But the next day, Friday, my neck and shoulders were still feeling prickly and horribly stiff.  Wow, this episode was a doozy.  But I smiled, knowing I had a massage booked for later that night.  Relief!

Last month I had a massage for the first time in years.  And I’m going to try to get one once a month and see if this can bring some relief to my neck and shoulders which seem to have the weight of the world on them.  Turns out that in the month since my first massage with J, she is now completely mobile.  She brings her massage table, blankets, music and everything to her clients’ houses!  So hmmmm, this was going to be an interesting change.
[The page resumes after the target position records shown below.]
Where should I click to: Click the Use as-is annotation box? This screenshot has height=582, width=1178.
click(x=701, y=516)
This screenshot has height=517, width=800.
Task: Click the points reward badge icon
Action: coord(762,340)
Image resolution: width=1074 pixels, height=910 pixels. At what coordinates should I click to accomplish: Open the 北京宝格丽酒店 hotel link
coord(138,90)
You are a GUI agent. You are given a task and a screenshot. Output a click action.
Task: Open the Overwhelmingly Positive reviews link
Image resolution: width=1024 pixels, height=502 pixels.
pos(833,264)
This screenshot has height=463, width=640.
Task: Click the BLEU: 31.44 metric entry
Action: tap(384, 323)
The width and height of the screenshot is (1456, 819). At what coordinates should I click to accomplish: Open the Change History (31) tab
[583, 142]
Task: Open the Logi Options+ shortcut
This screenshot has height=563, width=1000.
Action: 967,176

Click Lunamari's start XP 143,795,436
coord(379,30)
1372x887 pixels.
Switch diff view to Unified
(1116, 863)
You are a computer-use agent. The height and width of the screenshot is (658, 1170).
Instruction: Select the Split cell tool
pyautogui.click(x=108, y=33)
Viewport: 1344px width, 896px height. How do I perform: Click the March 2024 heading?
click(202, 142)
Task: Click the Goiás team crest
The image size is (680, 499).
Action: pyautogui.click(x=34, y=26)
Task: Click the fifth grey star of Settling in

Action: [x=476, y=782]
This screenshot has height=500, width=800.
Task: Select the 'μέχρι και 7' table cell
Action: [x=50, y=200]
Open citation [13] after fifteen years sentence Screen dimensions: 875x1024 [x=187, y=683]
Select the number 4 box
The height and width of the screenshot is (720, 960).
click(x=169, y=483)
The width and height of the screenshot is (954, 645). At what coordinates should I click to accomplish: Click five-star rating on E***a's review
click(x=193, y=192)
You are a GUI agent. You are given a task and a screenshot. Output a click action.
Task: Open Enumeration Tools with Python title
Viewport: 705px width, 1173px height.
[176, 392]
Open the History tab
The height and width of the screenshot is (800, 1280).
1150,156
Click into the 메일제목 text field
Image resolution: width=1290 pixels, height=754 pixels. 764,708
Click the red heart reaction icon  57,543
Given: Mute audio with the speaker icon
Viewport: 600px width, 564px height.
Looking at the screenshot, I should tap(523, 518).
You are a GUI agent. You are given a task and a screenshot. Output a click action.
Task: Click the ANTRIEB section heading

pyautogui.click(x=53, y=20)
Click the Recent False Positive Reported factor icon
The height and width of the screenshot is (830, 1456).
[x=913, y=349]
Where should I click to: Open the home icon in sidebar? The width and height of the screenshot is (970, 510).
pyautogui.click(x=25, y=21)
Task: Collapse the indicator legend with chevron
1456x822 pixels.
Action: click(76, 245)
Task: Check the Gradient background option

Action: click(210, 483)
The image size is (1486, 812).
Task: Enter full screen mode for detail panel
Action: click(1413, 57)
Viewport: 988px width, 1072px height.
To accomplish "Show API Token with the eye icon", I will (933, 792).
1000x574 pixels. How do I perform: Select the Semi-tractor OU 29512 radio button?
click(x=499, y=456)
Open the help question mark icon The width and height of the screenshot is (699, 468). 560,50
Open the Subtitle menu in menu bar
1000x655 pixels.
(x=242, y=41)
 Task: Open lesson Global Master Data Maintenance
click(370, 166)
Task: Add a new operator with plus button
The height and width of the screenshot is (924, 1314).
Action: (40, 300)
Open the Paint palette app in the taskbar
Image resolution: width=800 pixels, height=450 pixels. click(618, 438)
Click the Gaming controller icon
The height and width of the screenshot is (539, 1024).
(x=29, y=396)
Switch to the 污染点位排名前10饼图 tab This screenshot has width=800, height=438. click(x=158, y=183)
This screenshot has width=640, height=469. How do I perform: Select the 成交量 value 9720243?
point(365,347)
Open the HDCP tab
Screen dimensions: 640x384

I told her about my migraine episode the day before, and we agreed we’d spend the whole hour just working on my back, shoulders, pecs and scalp, not the whole body.  She set up her table in my living room meanwhile and then went into my powder room to wait for me to disrobe and get under the blankets.  Before doing this I laughed and said you know, this is a little weird being naked in my living room.  She laughed as well and said lots of her clients make that same comment!  And it’s true!  I live in a townhouse so all bedrooms are upstairs.  I’m rarely naked down on the main level in the living room, dining room or kitchen (but when I am there is always a guy involved, heh).  OK…anyway back on track here.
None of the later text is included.